After his client becomes a suspect in a hit-and-run incident, lawyer Paul Gregorian turns to media mogul Julia George to try and help him out. However, Julia has her own agenda, and that agenda does not necessarily benefit Paul's client. And thus begins a contentious dance between the media and the law.
The series premiered on September 2016. It was officially canceled in May 2017 after one season of ten episodes.
This series contains examples of:
- The Alcoholic:
- Oscar Keaton was sober for a while, but his wife's murder sends him off the wagon.
- When she's not doing her show, Louise is usually drinking.
- Ate His Gun: Levi swallows his gun in despair after Julia confronts him about his catfishing.
- Belligerent Sexual Tension: Ella and Ryan spend the first few episodes verbally sparring with each other before finally throwing out all pretense and hooking up.
- Broken Pedestal: Julia's mentor, Dana Hartman, was the first woman in the Notori-verse to lead her own news show, but destroyed her credibility when word got out that she fabricated an entire interview.
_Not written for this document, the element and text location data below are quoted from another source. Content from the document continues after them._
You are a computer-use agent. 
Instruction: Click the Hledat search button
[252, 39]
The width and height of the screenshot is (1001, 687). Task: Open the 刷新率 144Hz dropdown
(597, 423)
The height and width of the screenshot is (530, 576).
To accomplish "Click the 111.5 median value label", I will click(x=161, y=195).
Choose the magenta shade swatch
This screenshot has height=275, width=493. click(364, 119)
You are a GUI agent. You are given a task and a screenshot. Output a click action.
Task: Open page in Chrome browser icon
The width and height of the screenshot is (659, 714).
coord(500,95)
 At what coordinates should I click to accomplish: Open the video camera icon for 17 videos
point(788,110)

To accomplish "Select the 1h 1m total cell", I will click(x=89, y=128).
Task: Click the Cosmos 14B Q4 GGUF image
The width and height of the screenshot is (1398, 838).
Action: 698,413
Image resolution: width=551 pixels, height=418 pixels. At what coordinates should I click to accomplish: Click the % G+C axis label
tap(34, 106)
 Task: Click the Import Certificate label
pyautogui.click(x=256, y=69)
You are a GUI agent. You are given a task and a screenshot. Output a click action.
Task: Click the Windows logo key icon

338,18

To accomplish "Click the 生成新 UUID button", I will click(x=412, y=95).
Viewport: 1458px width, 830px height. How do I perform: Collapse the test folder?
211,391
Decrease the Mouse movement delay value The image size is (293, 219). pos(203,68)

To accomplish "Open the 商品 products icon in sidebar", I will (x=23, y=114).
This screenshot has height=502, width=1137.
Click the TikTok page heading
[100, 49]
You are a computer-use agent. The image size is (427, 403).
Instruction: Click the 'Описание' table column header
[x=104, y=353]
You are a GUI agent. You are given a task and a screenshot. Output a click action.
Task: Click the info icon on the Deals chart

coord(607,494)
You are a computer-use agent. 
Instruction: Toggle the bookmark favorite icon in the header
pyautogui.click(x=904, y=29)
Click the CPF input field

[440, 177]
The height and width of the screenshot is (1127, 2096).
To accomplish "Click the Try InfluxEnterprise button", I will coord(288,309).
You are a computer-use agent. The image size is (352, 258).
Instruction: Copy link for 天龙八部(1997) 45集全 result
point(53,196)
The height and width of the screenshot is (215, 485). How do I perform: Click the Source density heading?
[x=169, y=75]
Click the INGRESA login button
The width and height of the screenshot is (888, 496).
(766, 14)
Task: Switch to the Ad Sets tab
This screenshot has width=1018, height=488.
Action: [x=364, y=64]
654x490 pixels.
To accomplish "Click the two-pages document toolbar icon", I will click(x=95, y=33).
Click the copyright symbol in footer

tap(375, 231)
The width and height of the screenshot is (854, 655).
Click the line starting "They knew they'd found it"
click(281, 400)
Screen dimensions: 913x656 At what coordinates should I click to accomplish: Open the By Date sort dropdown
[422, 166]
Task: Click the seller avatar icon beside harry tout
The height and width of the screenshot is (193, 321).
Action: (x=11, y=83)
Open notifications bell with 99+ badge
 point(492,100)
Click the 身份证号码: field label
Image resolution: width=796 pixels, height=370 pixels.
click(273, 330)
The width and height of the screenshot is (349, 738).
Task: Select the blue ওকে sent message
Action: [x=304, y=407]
The scandal destroyed her career and her friendship with Julia.
- Bully Brutality: In "Tell Me a Secret", the dead football player's injuries were the result of two of his teammates roughing him up on orders from their coach, though it's later determined that neither of the two idiots killed him.
- Depraved Homosexual: Levi catfished Oscar not to humiliate him, but to romance him.
- Driven to Suicide: After his catfishing is publicly exposed, Levi kills himself, unable to deal with the knowledge that Oscar now hates him.
- Expy: The series uses several stand-ins for real-life media figures
- Paul Gregorian is an expy of celebrity attorney Mark Geragos.
- Julia George is an expy of Larry King Live producer Wendy Walker.
- Callie Connors an expy of Greta Van Susteran.
- El Toro is almost certainly a stand-in for El Chapo.
- Ronald Teller is probably a based on Fox News founder Roger Ailes.
- First-Episode Twist: Sarah Keaton is murdered.
- Innocently Insensitive: In "Friends and Other Strangers", Julia forces Louise to present a video of a captive soldier being beheaded in order to fill the last few minutes of her show. It turns out one of Louise's paramours was a soldier who was beheaded. Naturally, she's pissed.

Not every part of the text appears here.